Business partnerships allow two or more people to share in the obligations of running a company. Partners may enjoy a lifelong working relationship where they rely on one another. Unfortunately, not all business partners enjoy a healthy, lasting dynamic. In some cases, partners may find themselves at odds with one another. Disagreements about personal conduct or the future of the company could lead to one or both partners hoping to exit the partnership.

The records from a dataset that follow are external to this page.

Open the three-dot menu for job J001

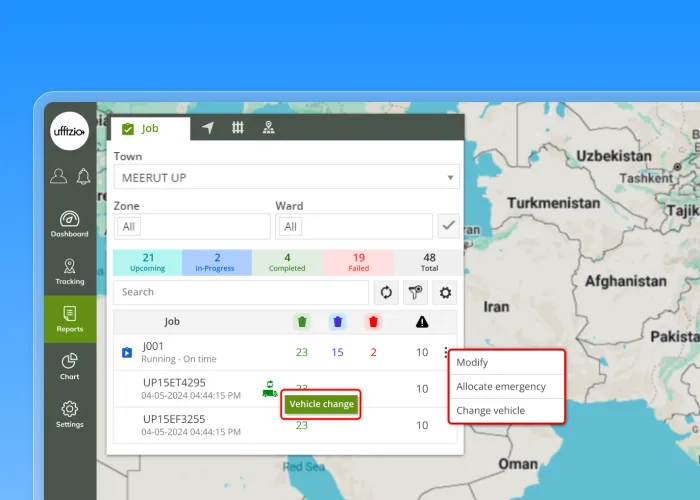click(445, 352)
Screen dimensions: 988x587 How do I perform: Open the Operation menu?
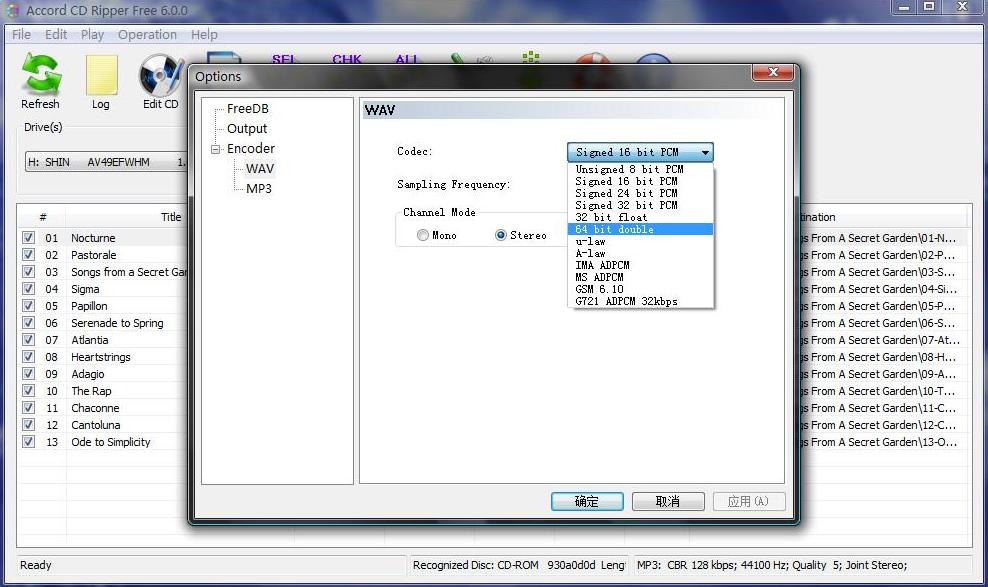click(147, 34)
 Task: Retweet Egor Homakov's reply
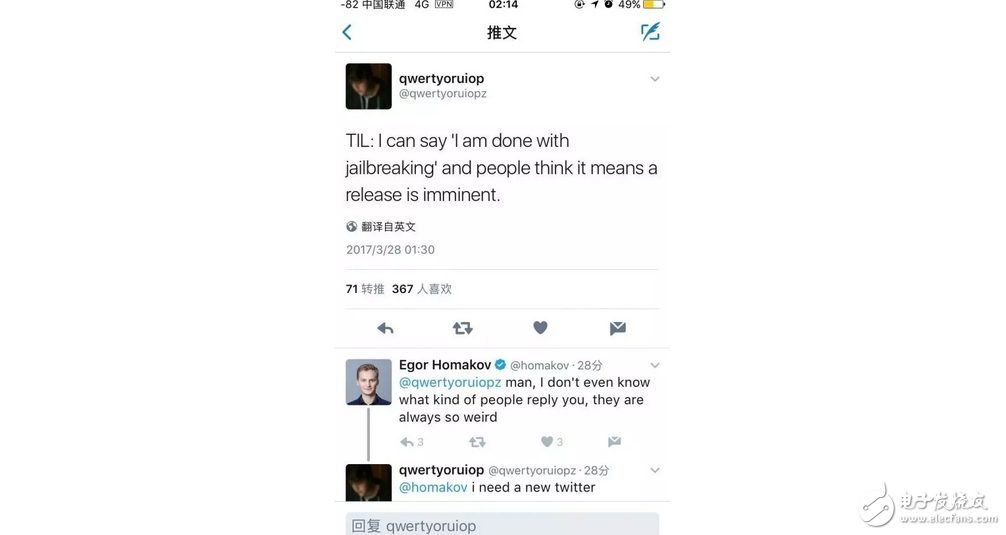point(477,442)
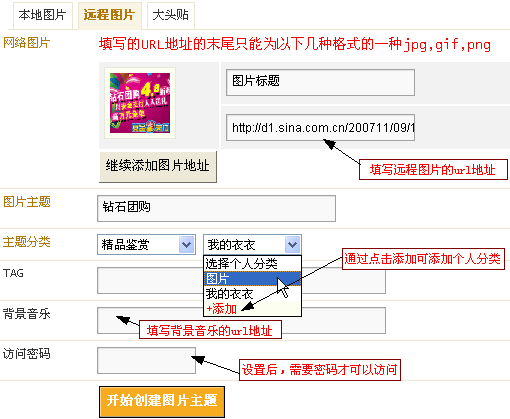The width and height of the screenshot is (510, 419).
Task: Select the 远程图片 tab
Action: (110, 15)
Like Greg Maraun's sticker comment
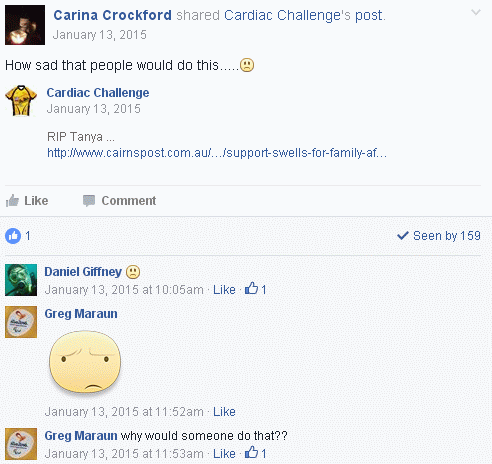Screen dimensions: 492x464 pyautogui.click(x=224, y=412)

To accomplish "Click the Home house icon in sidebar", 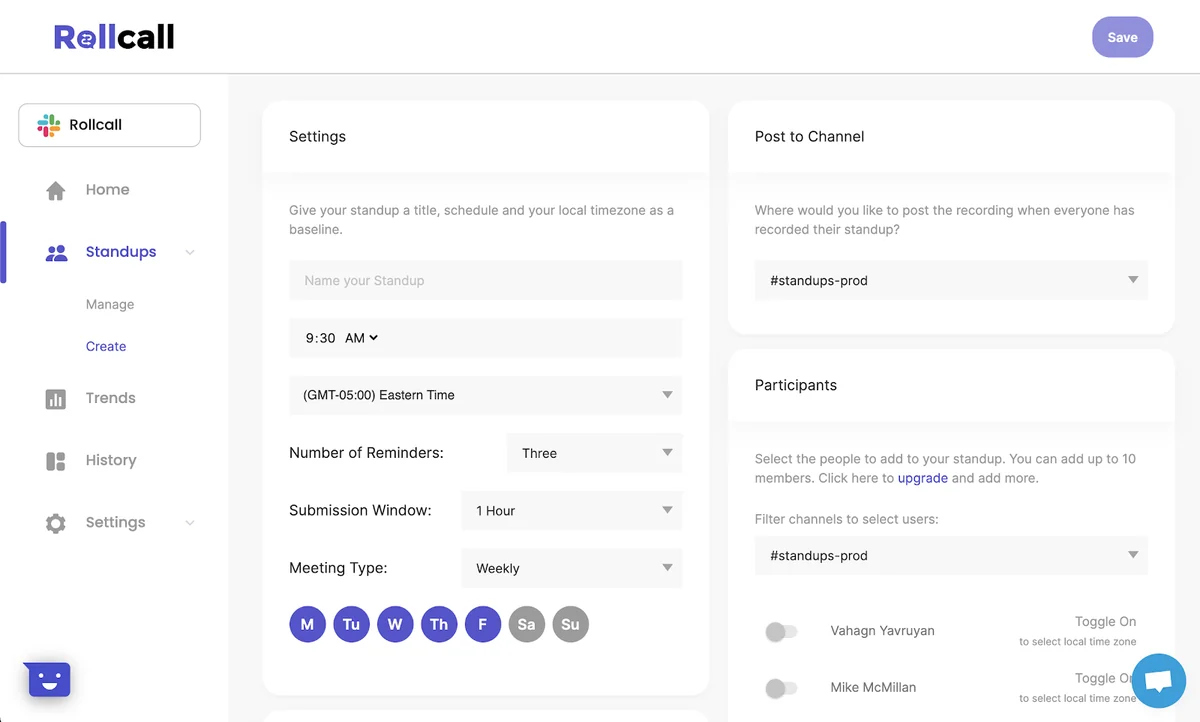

What are some of the ways to terminate a business partnership that is no longer productive and healthy?
1. Dissolving the company
Frequently, business partners who no longer work well together may choose to dissolve the organization they started together. Doing so is often the simplest way to terminate shared obligations and pursue new opportunities.
2. Arranging a buyout
In some cases, one partner may want to retire. Other times, their incompetence or misconduct may leave their partner unwilling to continue working with them. One partner can make use of the buy-sell agreement included in the initial partnership contract to acquire the other’s interest in the organization. One partner leaves the company with appropriate compensation, and the other assumes sole ownership.
3. Selling the company
Partnerships can flounder even when the business itself thrives. In such scenarios, those trying to end a partnership may want to consider selling the organization to an interested outside party.
There are benefits and drawbacks to each of these options. Business partners may need help reviewing documents and developing an exit strategy, and that’s okay. Exploring every option for ending a failing or frustrating business partnership can help partners who can no longer continue working together to find a way forward.